WHAT YOU NEED TO DO
Could you lay out every line of the data below as a Markdown table with the columns "Row" and "Line", numbering the rows, skipping blank lines, and leaving the pictures out?

"""

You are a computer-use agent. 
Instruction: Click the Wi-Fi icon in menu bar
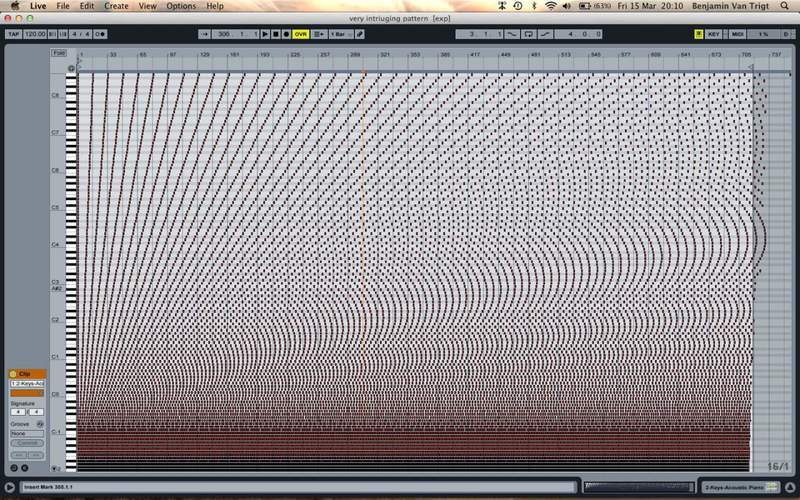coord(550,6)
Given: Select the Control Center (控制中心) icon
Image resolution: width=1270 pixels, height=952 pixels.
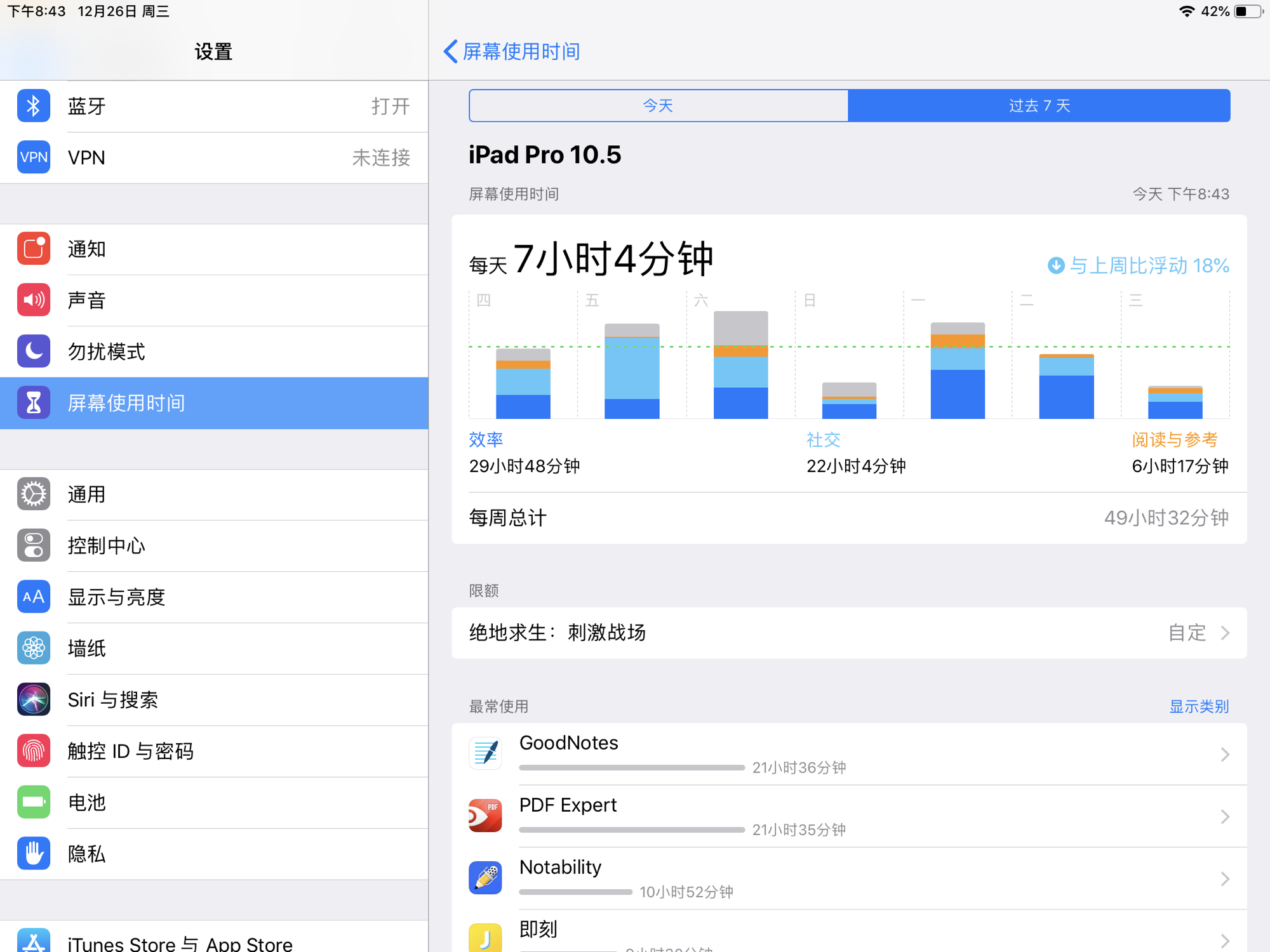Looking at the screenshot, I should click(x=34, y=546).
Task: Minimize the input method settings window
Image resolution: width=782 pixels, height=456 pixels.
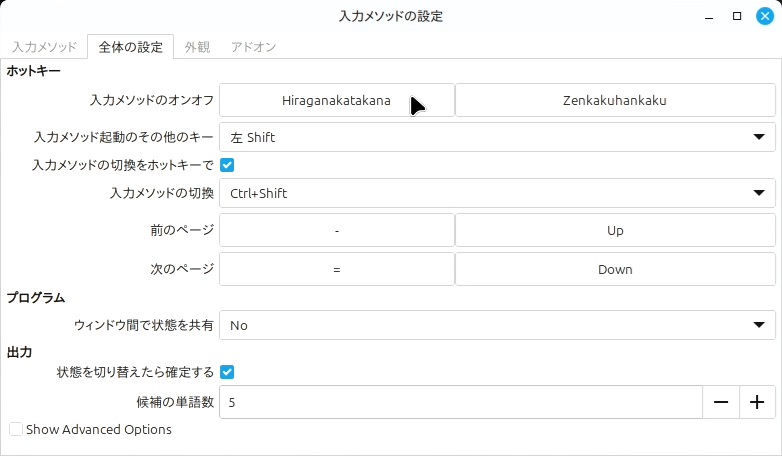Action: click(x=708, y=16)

"""

RESULT FOR THIS EXERCISE
| Row | Line |
|---|---|
| 1 | You are a computer-use agent.  |
| 2 | Instruction: Click the Wi-Fi icon in menu bar |
| 3 | coord(550,6) |
| 4 | Given: Select the Control Center (控制中心) icon |
| 5 | Image resolution: width=1270 pixels, height=952 pixels. |
| 6 | Looking at the screenshot, I should click(x=34, y=546). |
| 7 | Task: Minimize the input method settings window |
| 8 | Image resolution: width=782 pixels, height=456 pixels. |
| 9 | Action: click(x=708, y=16) |